突然、そんな声が聞こえた。戸惑いの声が大きく響き渡り、周りを通っていた人たちが、足を止めた。俺たちもその声に驚き、その方向を見た。


その方向にはでかい狐の尻尾が生え、頭には狐の耳が生えていた。獣人か、何か…だろうか?

初めて見るその種族に、驚きとワクワクが隠せない。

心が躍っていた。まさに純粋な子供のように。

まさか俺に、こんな純粋な気持ちが未だに残っていたとは…。少々驚く。


(へぇ、狐の人……)


誰かに怒鳴っているようであり、一体どんな理由か。それは声が聞こえるだけの距離にある俺たちからしたら、検討もつかない。

男性に怒りを露わにしているように見えるが、一体どんな話をしているのか。


周りから注目されていると、視線でわかったのか。それ以上の追求をしなかった。

その日は後にし、時間が過ぎ、夕暮れ時となる。旅荘の方へと戻り、自分達が泊まる部屋に直行した。それから数時間が経過した後、夕食の時間となった。


豪勢な夕食であり、どれも全て和食。日本人の俺からしたら、ありがたい。

正座して座り、お米を食べる。この世界にお米があることは知っていたが、なんともツヤツヤしていた。

その次に味噌汁を一口飲んだ。温まる。心の芯まで温まるような気がしてくる。


他にもおかずとして焼き魚も置かれており、見慣れた光景の食事。コップを手に持ち、口へと運ぶ。


ズズー


と言う音を立て、一気飲みした。抹茶の味が安心感を与えるような、何度も味わったような。そんな感じがしてたまらない。




♢♢♢


カポーン


と言う音が鳴りそうなこの空間。夕食を食べ終わった俺たちは、そのままお風呂へと向かった。

幼女の体として、自分自身の体を見るのは抵抗が無くなってきたが、やはり。同性ともなればお風呂は一緒に入る。その為か、下手に緊張していた。


(お風呂は気持ちいい……。気持ちいいんだけど………)

「あははっ! シャンプーで遊べるよ!」

「もう、カメリア…。遊んじゃダメでしょ」


「アンナ見て! 泳げるわ!」

「お嬢様、温泉で泳いではいけませんよ」


そんな見慣れない光景が、なんとも言えなかった。自分自身に幼女、幼女、幼女……と暗示をかける。

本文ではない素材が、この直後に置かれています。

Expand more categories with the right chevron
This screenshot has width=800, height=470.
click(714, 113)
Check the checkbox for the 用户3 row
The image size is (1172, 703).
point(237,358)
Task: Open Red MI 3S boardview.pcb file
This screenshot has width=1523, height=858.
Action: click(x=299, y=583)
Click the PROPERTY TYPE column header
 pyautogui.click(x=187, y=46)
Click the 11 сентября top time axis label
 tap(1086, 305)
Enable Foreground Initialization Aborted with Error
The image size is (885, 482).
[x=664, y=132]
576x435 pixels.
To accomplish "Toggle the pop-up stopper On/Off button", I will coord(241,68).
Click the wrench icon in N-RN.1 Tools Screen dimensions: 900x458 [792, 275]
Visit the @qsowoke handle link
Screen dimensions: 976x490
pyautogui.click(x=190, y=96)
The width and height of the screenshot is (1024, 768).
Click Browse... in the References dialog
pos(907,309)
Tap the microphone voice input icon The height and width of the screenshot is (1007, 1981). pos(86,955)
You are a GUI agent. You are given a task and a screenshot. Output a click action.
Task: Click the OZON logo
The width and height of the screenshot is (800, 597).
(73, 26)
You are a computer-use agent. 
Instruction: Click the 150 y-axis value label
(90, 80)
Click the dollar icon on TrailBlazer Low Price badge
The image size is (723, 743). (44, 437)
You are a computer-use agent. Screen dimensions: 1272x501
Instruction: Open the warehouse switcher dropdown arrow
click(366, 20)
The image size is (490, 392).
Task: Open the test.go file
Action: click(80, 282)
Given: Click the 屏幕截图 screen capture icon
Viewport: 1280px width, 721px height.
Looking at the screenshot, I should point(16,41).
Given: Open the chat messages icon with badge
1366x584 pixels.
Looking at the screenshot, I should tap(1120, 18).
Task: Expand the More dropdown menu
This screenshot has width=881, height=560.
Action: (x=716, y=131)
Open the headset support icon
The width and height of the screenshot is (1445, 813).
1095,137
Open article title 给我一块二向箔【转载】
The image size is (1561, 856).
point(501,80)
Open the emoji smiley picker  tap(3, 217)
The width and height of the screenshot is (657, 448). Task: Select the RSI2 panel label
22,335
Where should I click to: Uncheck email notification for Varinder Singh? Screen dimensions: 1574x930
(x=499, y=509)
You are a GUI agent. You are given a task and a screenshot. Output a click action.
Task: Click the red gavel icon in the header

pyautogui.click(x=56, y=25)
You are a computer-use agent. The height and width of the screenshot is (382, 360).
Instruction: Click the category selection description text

だが、見慣れない光景をそう簡単に慣れさせるのはかなり大変だった。


カメリアとローズは体を洗い、シャンプーやリンス、ボディーソープで体を洗いながら、泡で遊んでいた。

ランスはお風呂の中を泳ぎ、それをアンナさんが注意する。


何故だが集中できない。異世界に来て約10年。この体にも慣れたはず。なのに、なぜだ。なぜか、緊張する。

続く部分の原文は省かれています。